Stated problem – Rewrite the records from their start through the line containing "will pyautogui.click(x=641, y=371).", putting "The screenshot size is" in place of each "The image size is" and changing nothing else.

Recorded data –
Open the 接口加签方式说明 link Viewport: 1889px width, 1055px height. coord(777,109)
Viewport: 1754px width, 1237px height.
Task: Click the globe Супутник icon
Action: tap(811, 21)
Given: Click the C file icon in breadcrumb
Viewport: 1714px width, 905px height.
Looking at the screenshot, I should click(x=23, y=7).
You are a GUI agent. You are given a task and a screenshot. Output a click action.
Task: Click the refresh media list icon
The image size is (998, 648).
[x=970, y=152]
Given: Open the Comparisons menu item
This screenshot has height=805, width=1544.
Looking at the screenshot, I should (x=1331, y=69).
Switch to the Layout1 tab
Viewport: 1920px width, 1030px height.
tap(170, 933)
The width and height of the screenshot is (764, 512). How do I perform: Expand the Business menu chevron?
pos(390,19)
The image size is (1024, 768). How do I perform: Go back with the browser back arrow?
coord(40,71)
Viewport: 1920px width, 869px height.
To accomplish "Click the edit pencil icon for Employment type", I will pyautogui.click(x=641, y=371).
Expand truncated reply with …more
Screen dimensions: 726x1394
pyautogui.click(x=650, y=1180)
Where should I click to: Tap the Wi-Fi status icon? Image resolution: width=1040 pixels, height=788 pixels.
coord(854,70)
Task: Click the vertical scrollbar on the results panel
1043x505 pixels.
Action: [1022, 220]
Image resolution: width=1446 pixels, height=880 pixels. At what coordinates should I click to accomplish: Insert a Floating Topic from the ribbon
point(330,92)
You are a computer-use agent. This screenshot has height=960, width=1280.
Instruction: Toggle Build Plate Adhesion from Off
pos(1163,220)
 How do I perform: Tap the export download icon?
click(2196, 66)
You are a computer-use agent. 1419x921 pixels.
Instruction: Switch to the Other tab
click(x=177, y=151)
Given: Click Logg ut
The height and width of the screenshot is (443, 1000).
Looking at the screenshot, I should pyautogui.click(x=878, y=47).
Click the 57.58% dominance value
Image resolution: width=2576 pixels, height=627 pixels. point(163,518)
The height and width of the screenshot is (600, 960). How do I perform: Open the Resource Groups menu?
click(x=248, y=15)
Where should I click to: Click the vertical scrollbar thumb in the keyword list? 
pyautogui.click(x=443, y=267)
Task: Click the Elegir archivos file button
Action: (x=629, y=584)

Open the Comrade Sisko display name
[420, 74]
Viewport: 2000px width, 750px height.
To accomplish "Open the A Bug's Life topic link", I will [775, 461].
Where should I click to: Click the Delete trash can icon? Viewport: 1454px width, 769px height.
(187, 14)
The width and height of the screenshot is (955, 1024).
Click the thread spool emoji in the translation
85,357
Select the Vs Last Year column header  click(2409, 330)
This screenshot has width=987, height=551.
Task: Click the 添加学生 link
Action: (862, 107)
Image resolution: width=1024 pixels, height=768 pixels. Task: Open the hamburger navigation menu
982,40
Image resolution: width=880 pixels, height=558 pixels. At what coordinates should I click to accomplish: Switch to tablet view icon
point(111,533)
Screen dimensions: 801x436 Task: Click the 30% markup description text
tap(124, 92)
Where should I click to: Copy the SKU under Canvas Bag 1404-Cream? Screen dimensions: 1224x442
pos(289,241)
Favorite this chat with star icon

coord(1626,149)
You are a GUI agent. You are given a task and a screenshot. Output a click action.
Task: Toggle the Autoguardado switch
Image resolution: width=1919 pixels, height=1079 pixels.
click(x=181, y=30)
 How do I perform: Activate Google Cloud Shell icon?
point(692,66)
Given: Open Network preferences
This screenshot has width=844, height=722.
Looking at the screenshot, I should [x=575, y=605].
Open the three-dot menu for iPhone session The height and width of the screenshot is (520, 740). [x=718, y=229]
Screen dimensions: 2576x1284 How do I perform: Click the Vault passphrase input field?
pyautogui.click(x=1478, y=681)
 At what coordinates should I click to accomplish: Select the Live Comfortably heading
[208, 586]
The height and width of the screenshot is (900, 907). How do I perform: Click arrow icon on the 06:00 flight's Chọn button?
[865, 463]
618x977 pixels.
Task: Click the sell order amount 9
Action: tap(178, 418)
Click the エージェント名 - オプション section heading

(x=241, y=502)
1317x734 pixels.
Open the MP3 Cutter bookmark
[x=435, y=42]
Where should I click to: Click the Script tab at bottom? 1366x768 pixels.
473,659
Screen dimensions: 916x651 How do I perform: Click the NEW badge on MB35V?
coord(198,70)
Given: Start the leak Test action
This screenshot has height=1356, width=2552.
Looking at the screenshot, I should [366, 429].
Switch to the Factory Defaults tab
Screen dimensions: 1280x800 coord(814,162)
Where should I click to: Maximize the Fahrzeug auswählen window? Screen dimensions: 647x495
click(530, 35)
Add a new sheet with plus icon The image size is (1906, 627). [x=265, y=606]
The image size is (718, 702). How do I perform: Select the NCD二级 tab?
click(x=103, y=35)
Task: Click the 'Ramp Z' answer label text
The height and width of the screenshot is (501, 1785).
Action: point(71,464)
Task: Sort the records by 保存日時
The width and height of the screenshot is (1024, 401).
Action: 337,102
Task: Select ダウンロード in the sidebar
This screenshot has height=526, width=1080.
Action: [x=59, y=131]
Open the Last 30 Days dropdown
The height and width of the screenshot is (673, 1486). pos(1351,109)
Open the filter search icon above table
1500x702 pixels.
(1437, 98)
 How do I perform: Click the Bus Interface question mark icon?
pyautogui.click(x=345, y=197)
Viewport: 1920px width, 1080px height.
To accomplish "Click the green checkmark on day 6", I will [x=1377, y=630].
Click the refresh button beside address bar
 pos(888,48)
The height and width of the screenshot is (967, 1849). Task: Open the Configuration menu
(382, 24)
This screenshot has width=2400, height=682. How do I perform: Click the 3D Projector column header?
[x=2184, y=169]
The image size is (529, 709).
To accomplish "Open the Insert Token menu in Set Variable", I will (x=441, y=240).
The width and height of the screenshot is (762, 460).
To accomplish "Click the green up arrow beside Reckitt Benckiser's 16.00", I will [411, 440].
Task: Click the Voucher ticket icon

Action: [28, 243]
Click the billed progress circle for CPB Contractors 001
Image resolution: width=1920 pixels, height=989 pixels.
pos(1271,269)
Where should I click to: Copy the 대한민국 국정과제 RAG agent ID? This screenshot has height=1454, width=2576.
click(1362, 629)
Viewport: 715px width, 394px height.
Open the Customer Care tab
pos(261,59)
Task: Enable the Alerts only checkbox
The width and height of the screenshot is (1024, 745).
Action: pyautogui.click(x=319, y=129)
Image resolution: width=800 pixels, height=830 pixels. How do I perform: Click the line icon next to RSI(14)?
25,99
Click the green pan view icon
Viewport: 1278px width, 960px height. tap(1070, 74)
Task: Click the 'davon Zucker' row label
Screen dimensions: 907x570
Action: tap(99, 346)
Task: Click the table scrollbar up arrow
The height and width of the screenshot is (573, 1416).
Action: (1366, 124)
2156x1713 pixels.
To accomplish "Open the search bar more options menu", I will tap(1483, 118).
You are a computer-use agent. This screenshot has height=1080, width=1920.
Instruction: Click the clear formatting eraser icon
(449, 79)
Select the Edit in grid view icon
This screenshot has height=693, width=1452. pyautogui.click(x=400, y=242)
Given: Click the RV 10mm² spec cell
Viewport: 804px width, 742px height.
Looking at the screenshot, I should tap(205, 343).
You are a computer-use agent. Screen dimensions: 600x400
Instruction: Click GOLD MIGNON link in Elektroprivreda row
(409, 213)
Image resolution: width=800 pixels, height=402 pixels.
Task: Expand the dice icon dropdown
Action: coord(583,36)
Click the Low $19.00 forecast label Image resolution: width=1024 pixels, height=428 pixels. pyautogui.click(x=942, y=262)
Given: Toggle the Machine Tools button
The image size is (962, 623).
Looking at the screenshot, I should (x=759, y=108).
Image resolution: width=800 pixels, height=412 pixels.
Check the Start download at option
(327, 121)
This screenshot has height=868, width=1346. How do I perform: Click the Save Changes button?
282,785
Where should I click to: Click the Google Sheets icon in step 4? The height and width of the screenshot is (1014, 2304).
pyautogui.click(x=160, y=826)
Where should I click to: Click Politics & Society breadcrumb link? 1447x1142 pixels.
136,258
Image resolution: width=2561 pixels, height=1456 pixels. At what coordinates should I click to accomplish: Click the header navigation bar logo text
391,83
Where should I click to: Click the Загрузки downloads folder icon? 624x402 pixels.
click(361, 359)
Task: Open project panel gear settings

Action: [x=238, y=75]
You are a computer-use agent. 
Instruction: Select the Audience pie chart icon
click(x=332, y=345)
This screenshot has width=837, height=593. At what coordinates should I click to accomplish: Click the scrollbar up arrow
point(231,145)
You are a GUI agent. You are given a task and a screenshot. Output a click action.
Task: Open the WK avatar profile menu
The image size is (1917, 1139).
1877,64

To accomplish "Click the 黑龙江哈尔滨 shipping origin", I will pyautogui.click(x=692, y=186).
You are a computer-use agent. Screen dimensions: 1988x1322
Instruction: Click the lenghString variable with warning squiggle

Correct output –
Open the 接口加签方式说明 link Viewport: 1889px width, 1055px height. coord(777,109)
Viewport: 1754px width, 1237px height.
Task: Click the globe Супутник icon
Action: tap(811, 21)
Given: Click the C file icon in breadcrumb
Viewport: 1714px width, 905px height.
Looking at the screenshot, I should click(x=23, y=7).
You are a GUI agent. You are given a task and a screenshot. Output a click action.
Task: Click the refresh media list icon
The screenshot size is (998, 648).
[x=970, y=152]
Given: Open the Comparisons menu item
This screenshot has height=805, width=1544.
Looking at the screenshot, I should (x=1331, y=69).
Switch to the Layout1 tab
Viewport: 1920px width, 1030px height.
tap(170, 933)
The width and height of the screenshot is (764, 512). How do I perform: Expand the Business menu chevron?
pos(390,19)
The screenshot size is (1024, 768). How do I perform: Go back with the browser back arrow?
coord(40,71)
Viewport: 1920px width, 869px height.
To accomplish "Click the edit pencil icon for Employment type", I will pyautogui.click(x=641, y=371).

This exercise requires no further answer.